I just returned from Reno where I was privileged to keynote the annual National Information Officers Association conference. This was one of my most pleasant conference experiences ever. As I told the group on Tuesday, they are the nation’s trust builders. It is their job each and every day to help build trust among the public and stakeholders for the fire departments, police departments, emergency management agencies and all types of government agencies represented. It is a very impressive group, smart, dedicated and concerned about getting the information about the good things their agencies do out to the media and publics.
A few observations. Many of the themes of instant news are being very actively discussed in a group like this. There is growing awareness of the shifting sands of public information and the need to adapt. It still strikes me that most live in a media-dominated world vs a post-media world and I’m not sure how much my message there really resonated with the group. Most PIOs consider it their job to get the info about what is going on, respond to reporter phone calls, do a standup interview or a press conference if it is big enough and they have done their jobs. There is insufficient awareness in my mind that today’s stakeholders in their communities no longer consider it sufficient to get their news about the agencies activities from the media. Direct communication is getting critically important and few are preparing for this demand.

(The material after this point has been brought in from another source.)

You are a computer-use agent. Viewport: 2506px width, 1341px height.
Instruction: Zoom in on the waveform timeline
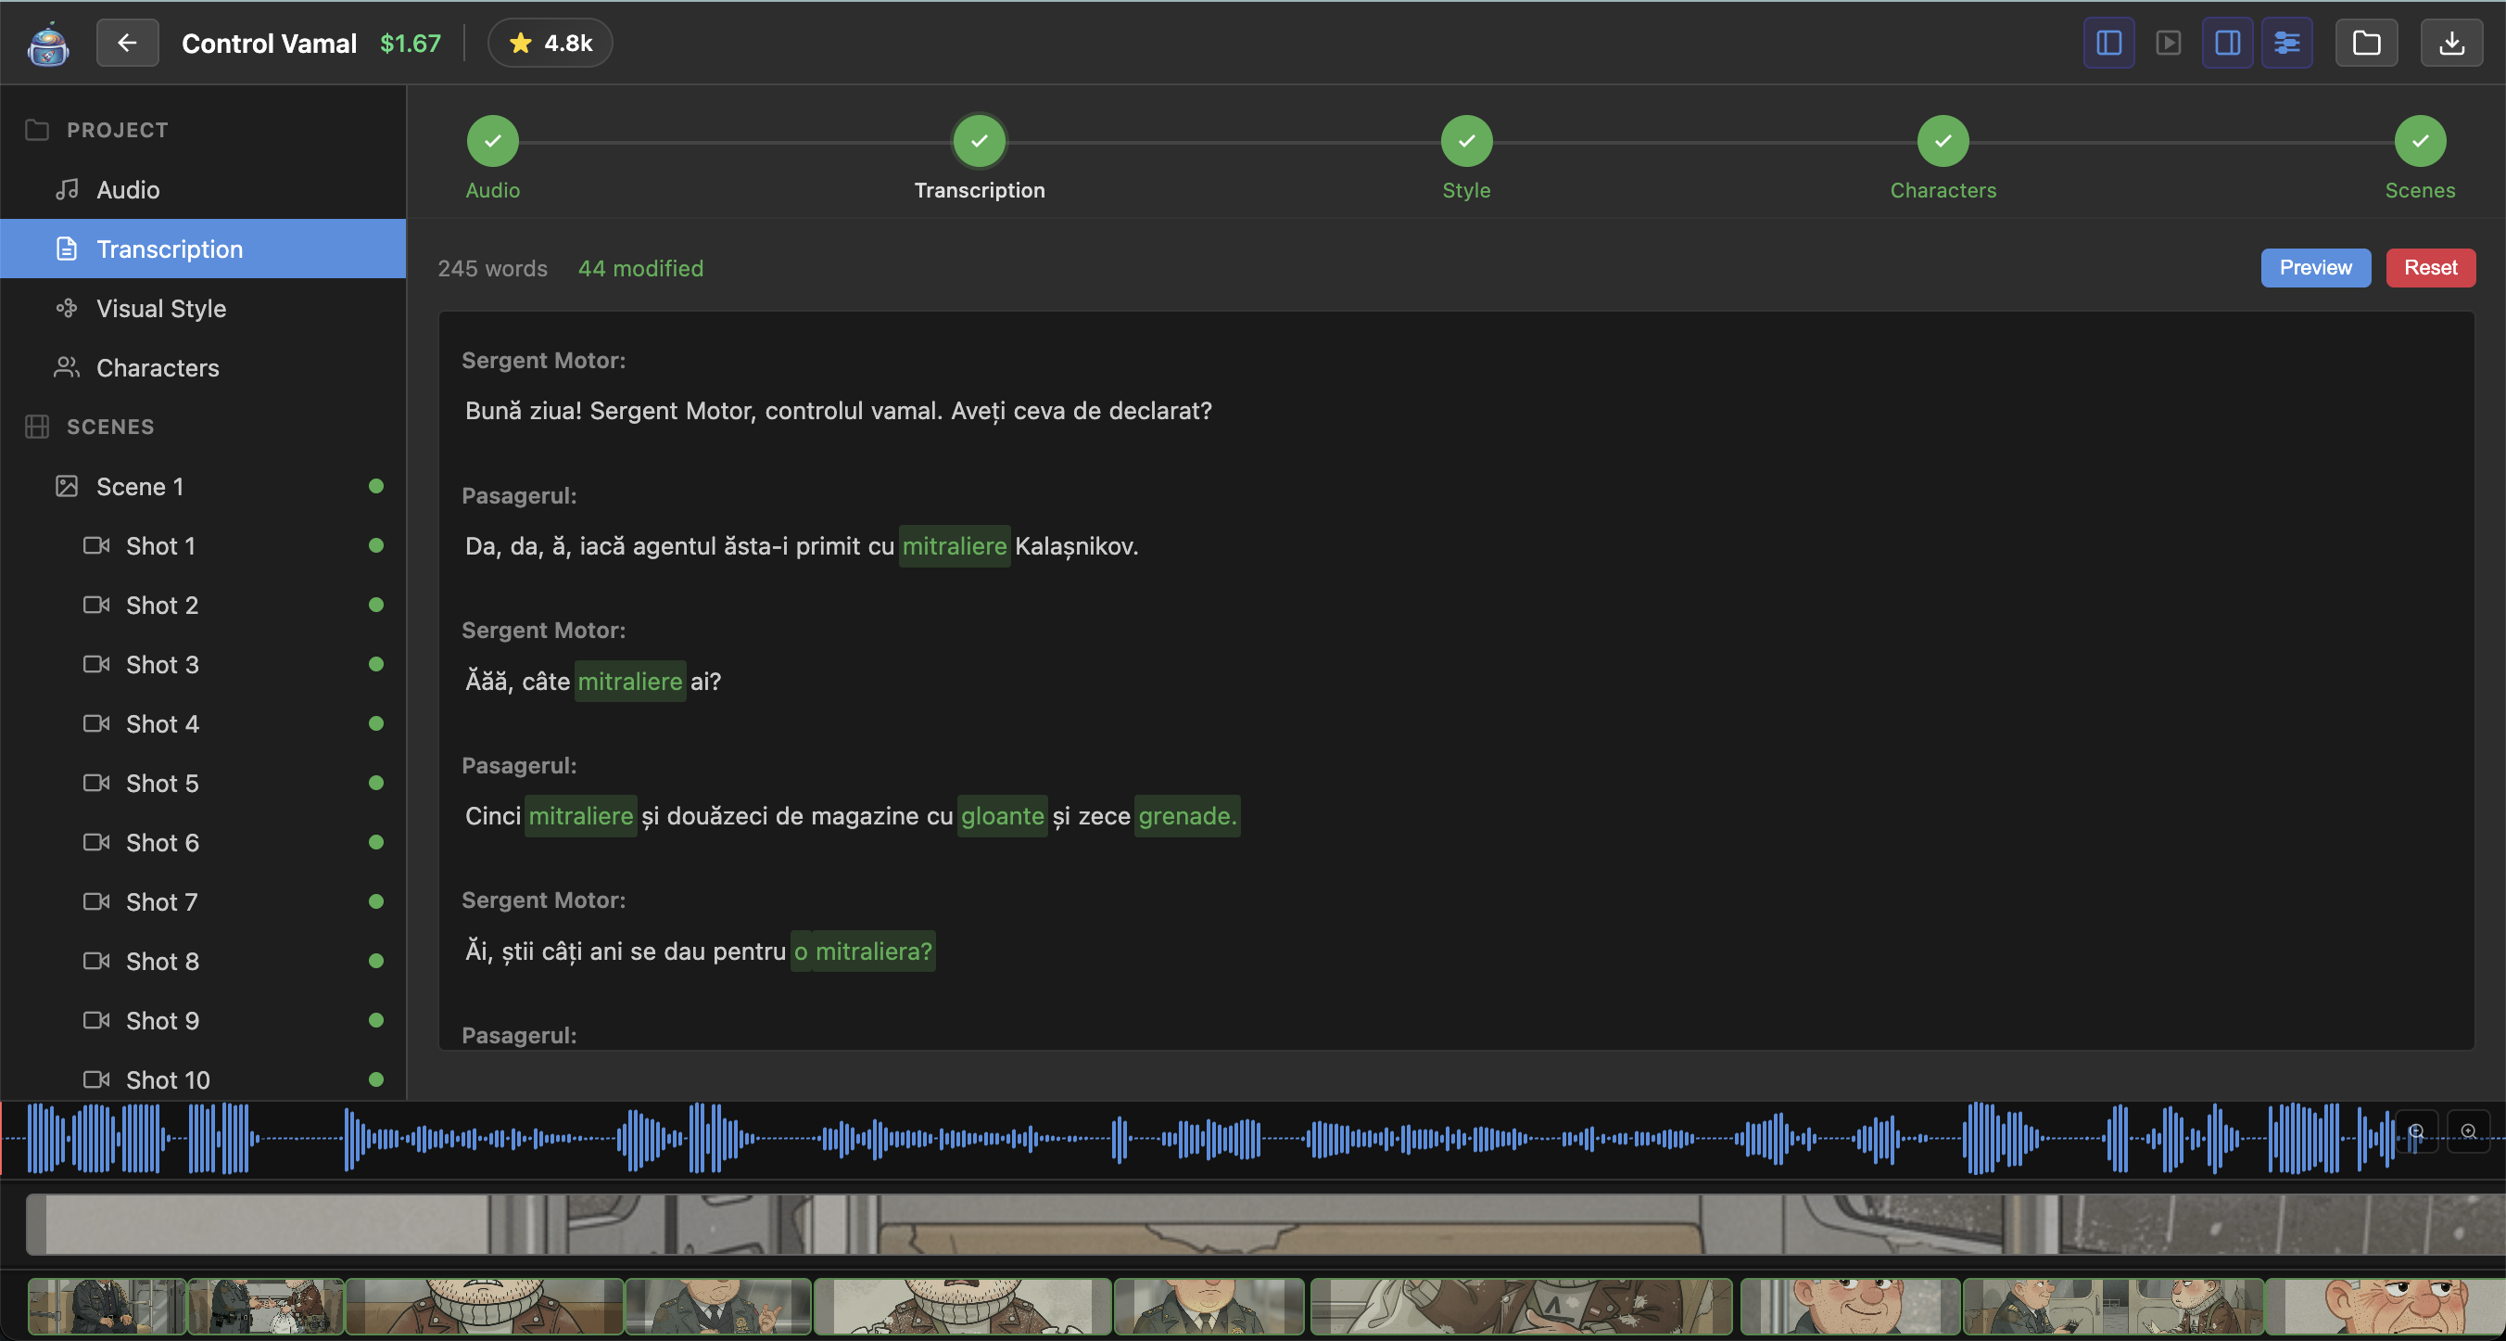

Another thing that struck me was the relatively placid acceptance of what one presenter called being on “the last mile.” The presenter was a PIO for the bridge collapse in Minneapolis and she commented that she found out about the collapse from the news media and her best information about what was going on continued to be the news media. Those managing the response were simply too busy to keep her, the PIO, informed–she was on the last leg of the information chain. This is completely and totally unacceptable and PIOs across the nation need to stand up against this.
The question that they must repeatedly ask the response managers is: who do you want to tell your story? Do you want the news media whose job it is to entertain and that frequently comes by finding someone to blame, to put the black hat on? Do you want the bloggers, eye witness observers, frequently with their own agendas and axes to grind to tell the story? Or should the information about the event and the response come from the response itself. The old fogies who make the decisions about controlling information or keeping PIOs in the dark have the outdated notion that the story is controlled by them and released at their pace. No. The pace is set by those who have information–any information true, false or indifferent. The responders have only one choice–tell it fast, tell it accurate, tell it complete–or let everyone tell the story for them.